Wednesday, May 14, 2008

Everyday stories hold great insight

If you've visited this space at all before, you'll know that I believe the stories we tell of our lives hold vast riches of information--and that information can be used to inform decisions on strategy, management & leadership, among other areas.

Today, the invaluable Harvard Business School Working Knowledge website features an article by Julia Hanna discussing creativity in the workplace and its place in innovation. The whole article is wonderful and worth reading in full. But I was fascinated by this passage regarding the research of Harvard professor Theresa Amabile:

As a way to delve deeper into the link between motivation and creativity, Amabile and her husband, psychologist Steven J. Kramer, conducted a three-year study of 238 professionals from seven companies in the high-tech, consumer products, and chemicals industries. Without revealing the focus of their study, they asked the subjects (all of whom were working on projects requiring creative effort) to fill out a daily electronic diary form that required numerical answers to questions about their work that day, as well as their emotions, motivation, and work environment. They were also asked to describe what they'd done that day and to include a brief description of one event at work that stood out in their minds [emphasis mine]. (Participants were asked to refrain from discussing the diary content with colleagues.) By the end of the study, Amabile and Kramer had collected nearly 12,000 entries, what she describes as a “wonderful treasure trove of data.”

"We have a window into how concrete events affected knowledge workers' thoughts, perceptions, emotions, and motivations," Amabile says. "We call this 'inner work life,' and we found that it directly influences creativity and other aspects of performance."


The mundane, quotidian stories (the events the subjects documented) were an integral part of the study data.
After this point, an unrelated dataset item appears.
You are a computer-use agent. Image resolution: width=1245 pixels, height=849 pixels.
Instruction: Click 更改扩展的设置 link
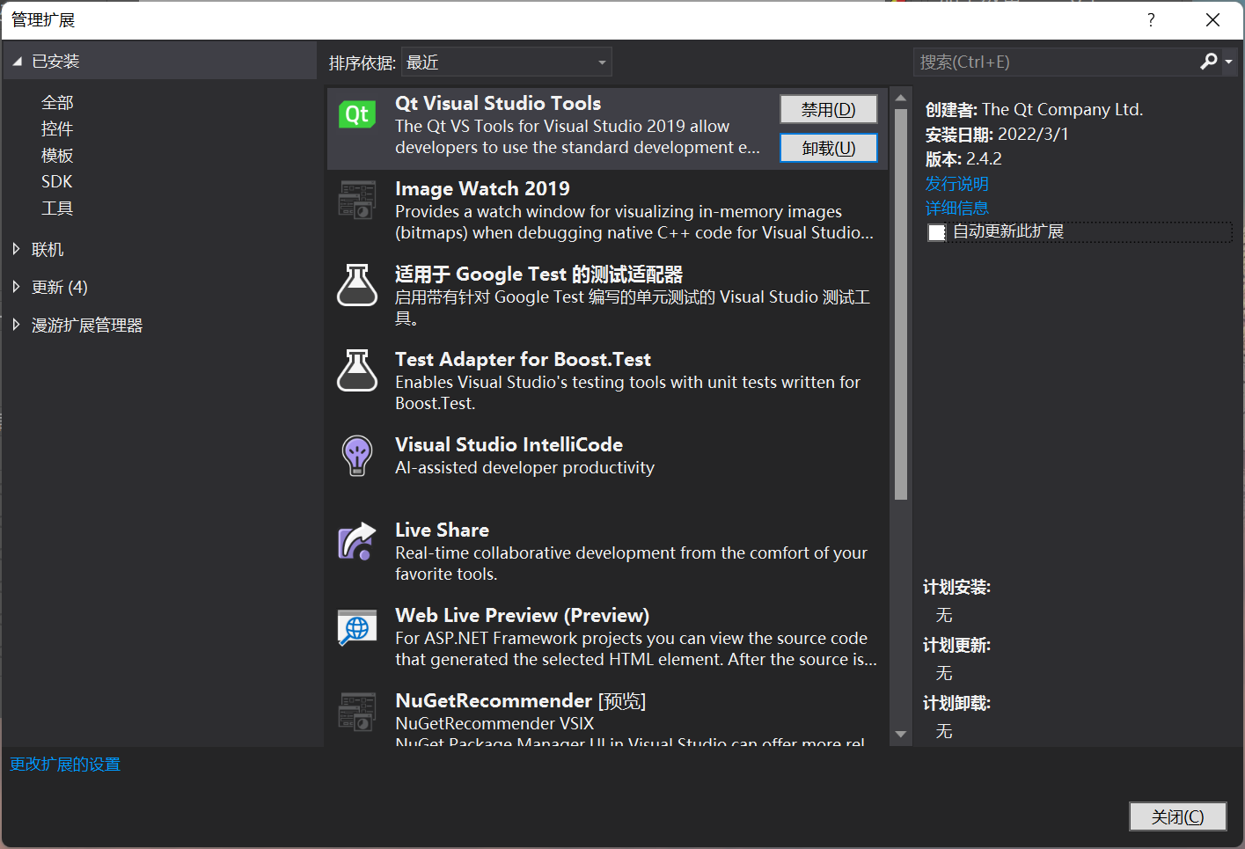pyautogui.click(x=64, y=764)
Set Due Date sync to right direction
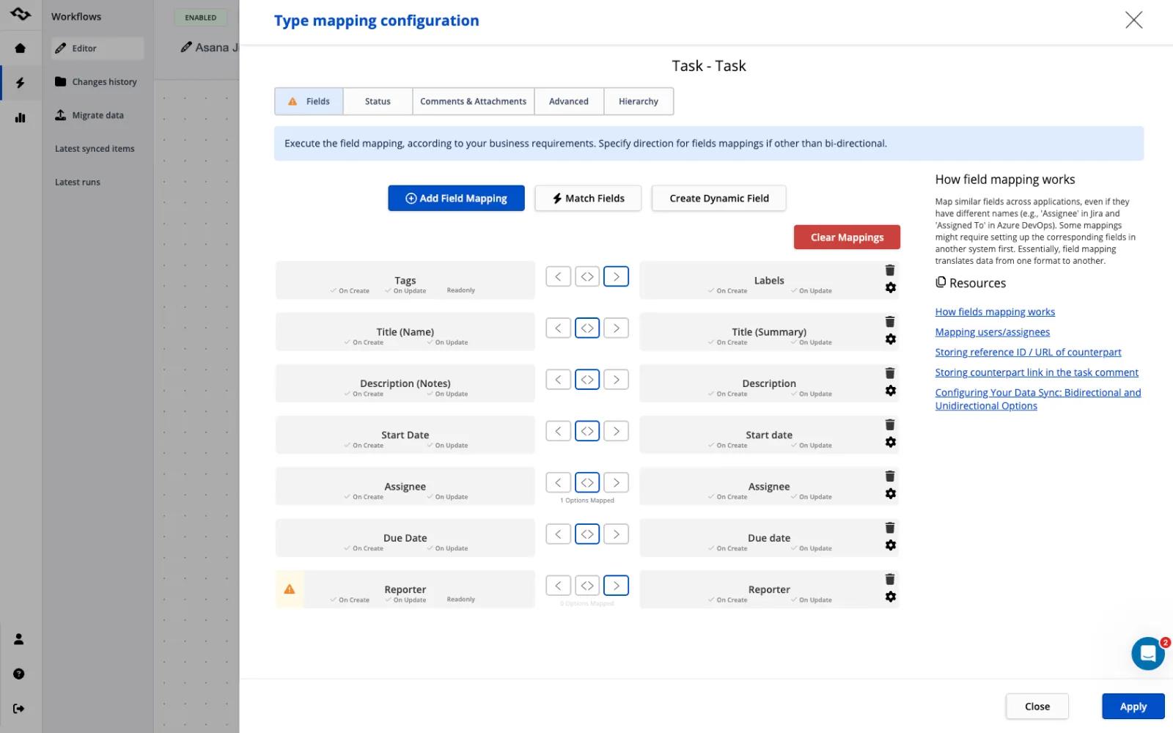This screenshot has width=1173, height=733. [616, 534]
By leveraging these, Amabile and Kramer were able to evaluate a trait--creativity--far more deeply than could have been done by numerical analysis alone. I'm convinced that capturing and sorting through stories can add incalculable wisdom to the business world. We've only begun to scratch the surface of the possibilities.

On a side note, I've been thinking about how Twitter and like tools will be involved in this arena. What are all those tweets telling us about ourselves?

But that's a topic for another post.